===== 抽出テキスト =====

一票の格差是正前の解散は可能であることに関する政府答弁


目次
第1 昭和60年12月11日の内閣法制局長官の答弁
第2 昭和61年4月23日の内閣法制局長官の答弁
第3 平成23年5月17日の内閣答弁書
第4 関連記事

第1 昭和60年12月11日の内閣法制局長官の答弁
・ 茂串俊内閣法制局長官は,昭和60年12月11日の衆議院公職選挙法改正に関する調査特別委員会において以下の答弁をしています。

1 最高裁判決で違憲とされた議員定数配分規定につきまして是正措置が講じられないうちに衆議院の解散権の行使ができるかという問題につきましては、純粋の法律論としては、そのような解散権の行使が否定されることにはならないというふうに考えておるわけでございます。
2(1) その理由といたしましては、まず衆議院の解散制度は、立法府と行政府の意見が対立するとか国政上の重大な局面が生じまして主権者たる国民の意思を確かめる必要があるというような場合に、国民に訴えてその判定を求めるということを主たるねらいといたしまして、憲法に明定されておる基本的に重要な制度でございまして、この解散権の制度は、同時にまた権力分立制のもとで立法府と行政府との権力の均衡を保つという機能を果たすものであるというふうに言われております。
   そして、このように基本的に重要な機能である解散権につきまして、憲法上これを制約する明文の規定はございません。また、衆議院で不信任決議案が可決されたような場合におきましても解散権の行使が許されないということになりますと、内閣としては総辞職の道しかないことになりまして、憲法69条の趣旨が全うされないということにもなるわけでございます。
(2) さらにまた、解散がございますとそれに伴って総選挙が施行されることになりますけれども、解散は議員の身分を任期満了前に失わせる行為でございます。
   一方、総選挙は解散あるいは任期満了に伴って国民が新たに議員を選任する行為でございまして、それぞれ別々の規定に従って行われる別個のものであるということは明らかでございます。
3 こういったことを総合勘案いたしますと、純粋の法律論として言えば、定数配分規定の改正前における衆議院解散権の行使が否定されることにはならないというふうに考えておる次第でございます。

第2 昭和61年4月23日の内閣法制局長官の答弁
・ 茂串俊内閣法制局長官は,昭和61年4月23日の衆議院法務委員会において以下の答弁をしています。
1(1) ただいまの御質問には二つの意味があると思うのでございます。

=====

> 取り組む課題:
A) 一票の格差是正前の解散に関する政府答弁の文章を、二文で要約してください。
B) 一票の格差是正前の解散に関する政府答弁の文章を、最後の文の後から書き継いでください。

===== 元データ =====

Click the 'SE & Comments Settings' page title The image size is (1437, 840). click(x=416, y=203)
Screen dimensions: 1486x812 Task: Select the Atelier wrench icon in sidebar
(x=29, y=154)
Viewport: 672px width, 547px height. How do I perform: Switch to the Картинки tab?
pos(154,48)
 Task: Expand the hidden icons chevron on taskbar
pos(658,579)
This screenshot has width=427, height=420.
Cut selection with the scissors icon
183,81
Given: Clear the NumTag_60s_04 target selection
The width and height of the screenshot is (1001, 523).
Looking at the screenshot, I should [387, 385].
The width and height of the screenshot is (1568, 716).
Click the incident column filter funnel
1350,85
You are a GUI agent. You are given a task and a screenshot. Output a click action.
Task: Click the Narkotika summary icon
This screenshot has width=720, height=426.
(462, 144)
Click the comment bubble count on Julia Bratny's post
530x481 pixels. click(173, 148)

=====

> 解答:
A) 昭和60年12月11日、茂串俊内閣法制局長官は、最高裁判決で違憲とされた議員定数配分規定の是正前であっても、純粋の法律論としては衆議院の解散権の行使は否定されないと答弁した。その理由として、解散制度は国民に訴えてその判定を求める憲法上の重要な制度で、憲法上これを制約する明文の規定がないこと、また解散と総選挙は別々の規定に従う別個のものであることが挙げられている。

B)
一つは、仮に定数是正が行われなかった場合、実現できなかった場合に、それを理由として解散権の行使ができるかという問題、それから、もしそういうことであれば定数是正が行われる前に選挙が行われることにならざるを得ない、そうなれば違憲の判決がおりているところの定数配分規定によって選挙をすることになるがそれでよいのかという二つの問題があろうかと思うのでございます。
(2) そのうち、第一の問題については、解散権の行使というのは高度な政治的な判断を要する問題でございまして、これは法律的な見地からどうこうという問題ではないと思うのでございます。
   そういう意味で、私からこれこれというふうに直接的な御答弁をいたしますのは差し控えたいと思います。
(3)ア それから、二つ目の問題については、前々から申し上げておりますように、違憲とされる定数配分規定が是正されないままで、すなわち憲法に違反する状態のままで残っていること自体がそもそも法的に言ってあってはならないと申しますか予想されていない異例の事態でございまして、そのような特殊、異例な事態を前提としての処理ということになるわけでございますから、どうしてもそのことが法理論の展開面に反映されるということにならざるを得ないわけでございます。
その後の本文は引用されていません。